*** INFORMATION SHOWN Section Begins ***

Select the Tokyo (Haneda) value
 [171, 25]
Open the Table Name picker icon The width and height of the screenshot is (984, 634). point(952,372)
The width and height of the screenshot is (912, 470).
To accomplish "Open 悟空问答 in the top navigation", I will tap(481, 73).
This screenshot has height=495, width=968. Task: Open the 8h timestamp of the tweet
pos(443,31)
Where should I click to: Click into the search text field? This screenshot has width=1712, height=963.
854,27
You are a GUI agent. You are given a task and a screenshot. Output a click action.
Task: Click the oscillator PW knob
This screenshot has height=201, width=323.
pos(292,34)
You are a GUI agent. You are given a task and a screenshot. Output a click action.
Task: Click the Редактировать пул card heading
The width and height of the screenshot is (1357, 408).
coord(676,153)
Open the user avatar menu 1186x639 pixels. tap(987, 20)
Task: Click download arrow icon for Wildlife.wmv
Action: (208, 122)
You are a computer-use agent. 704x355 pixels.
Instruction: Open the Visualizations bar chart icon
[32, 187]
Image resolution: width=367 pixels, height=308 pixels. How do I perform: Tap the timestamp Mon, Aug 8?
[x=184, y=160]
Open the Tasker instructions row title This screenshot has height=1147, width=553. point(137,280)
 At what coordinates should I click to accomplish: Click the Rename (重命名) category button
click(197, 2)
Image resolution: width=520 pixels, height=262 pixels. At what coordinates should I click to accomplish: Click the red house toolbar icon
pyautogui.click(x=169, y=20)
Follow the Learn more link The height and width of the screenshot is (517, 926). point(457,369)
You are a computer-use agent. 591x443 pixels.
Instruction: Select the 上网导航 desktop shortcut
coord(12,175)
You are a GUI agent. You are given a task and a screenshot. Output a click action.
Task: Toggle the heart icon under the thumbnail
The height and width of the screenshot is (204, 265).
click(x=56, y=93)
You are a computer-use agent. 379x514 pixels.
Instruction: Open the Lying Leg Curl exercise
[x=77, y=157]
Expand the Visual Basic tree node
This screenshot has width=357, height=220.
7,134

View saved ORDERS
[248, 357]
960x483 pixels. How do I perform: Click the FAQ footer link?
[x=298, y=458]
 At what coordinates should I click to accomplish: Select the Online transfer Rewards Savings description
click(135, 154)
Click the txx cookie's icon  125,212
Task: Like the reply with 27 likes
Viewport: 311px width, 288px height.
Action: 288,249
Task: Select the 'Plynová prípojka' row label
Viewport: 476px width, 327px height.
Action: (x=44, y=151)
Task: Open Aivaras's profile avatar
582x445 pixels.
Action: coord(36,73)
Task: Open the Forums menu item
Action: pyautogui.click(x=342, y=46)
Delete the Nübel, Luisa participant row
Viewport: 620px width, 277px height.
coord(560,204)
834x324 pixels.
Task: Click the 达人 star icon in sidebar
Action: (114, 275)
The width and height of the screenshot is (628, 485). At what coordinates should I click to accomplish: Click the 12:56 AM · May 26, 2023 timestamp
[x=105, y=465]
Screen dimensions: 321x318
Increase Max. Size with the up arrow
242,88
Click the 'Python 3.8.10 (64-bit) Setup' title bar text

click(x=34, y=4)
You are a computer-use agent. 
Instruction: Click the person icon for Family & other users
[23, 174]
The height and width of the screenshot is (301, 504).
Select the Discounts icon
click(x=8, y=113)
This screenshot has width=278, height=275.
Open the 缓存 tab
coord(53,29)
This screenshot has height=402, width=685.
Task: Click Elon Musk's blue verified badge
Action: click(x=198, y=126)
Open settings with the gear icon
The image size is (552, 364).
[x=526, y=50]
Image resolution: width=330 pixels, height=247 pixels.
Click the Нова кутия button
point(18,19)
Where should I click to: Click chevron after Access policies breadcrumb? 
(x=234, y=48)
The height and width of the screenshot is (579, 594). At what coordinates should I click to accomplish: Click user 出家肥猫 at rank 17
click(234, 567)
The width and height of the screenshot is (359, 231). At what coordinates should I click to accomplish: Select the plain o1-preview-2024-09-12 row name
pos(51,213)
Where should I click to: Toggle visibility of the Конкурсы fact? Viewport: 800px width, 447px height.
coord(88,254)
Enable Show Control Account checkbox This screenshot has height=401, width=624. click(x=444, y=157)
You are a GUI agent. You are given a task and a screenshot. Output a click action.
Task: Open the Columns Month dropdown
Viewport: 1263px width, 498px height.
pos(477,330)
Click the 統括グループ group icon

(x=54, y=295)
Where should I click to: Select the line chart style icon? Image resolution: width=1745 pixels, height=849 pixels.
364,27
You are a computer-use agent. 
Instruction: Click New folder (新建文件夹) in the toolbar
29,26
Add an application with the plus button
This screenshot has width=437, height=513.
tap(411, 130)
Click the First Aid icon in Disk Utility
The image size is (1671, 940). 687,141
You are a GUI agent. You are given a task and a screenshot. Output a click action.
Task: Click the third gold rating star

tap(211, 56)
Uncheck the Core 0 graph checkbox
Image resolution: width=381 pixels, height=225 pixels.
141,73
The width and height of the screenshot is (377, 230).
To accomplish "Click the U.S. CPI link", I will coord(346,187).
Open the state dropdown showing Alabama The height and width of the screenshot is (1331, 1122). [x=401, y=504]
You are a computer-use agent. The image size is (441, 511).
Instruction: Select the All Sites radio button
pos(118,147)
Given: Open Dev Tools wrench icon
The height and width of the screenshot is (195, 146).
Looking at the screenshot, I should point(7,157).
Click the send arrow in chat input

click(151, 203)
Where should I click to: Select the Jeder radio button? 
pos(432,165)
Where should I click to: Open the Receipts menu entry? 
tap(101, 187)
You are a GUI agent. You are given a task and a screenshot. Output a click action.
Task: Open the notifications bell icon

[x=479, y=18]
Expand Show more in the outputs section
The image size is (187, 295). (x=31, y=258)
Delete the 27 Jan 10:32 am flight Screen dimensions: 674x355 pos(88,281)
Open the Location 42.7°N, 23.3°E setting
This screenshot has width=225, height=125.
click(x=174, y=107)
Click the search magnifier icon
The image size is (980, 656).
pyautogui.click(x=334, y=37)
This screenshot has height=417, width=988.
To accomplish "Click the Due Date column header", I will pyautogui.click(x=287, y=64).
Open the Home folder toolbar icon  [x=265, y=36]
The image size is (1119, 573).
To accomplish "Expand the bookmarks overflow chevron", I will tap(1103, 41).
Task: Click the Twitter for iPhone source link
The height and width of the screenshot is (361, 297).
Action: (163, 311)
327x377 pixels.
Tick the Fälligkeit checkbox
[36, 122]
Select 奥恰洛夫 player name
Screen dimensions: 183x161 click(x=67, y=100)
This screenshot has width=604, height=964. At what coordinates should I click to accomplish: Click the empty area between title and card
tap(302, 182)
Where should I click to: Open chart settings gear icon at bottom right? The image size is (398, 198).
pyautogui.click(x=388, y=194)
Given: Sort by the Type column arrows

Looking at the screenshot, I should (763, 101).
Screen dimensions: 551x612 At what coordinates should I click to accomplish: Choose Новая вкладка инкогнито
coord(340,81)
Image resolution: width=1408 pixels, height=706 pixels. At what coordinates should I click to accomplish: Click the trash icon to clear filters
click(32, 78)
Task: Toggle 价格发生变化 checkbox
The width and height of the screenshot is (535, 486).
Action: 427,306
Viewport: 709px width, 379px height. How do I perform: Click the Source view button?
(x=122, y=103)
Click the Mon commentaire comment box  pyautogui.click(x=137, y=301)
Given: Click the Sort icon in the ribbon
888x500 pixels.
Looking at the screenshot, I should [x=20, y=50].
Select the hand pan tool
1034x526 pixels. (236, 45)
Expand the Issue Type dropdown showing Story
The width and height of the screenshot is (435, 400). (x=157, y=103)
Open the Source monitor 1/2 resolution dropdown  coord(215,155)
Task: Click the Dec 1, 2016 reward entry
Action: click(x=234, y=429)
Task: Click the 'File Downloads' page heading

*** INFORMATION SHOWN Section Ends ***

▶ **ACTIVITY**: Each line in the records that carries "heading" must be copied out.

▶ **WRITTEN ANSWER**:
Task: Click the Редактировать пул card heading
Task: Click the 'File Downloads' page heading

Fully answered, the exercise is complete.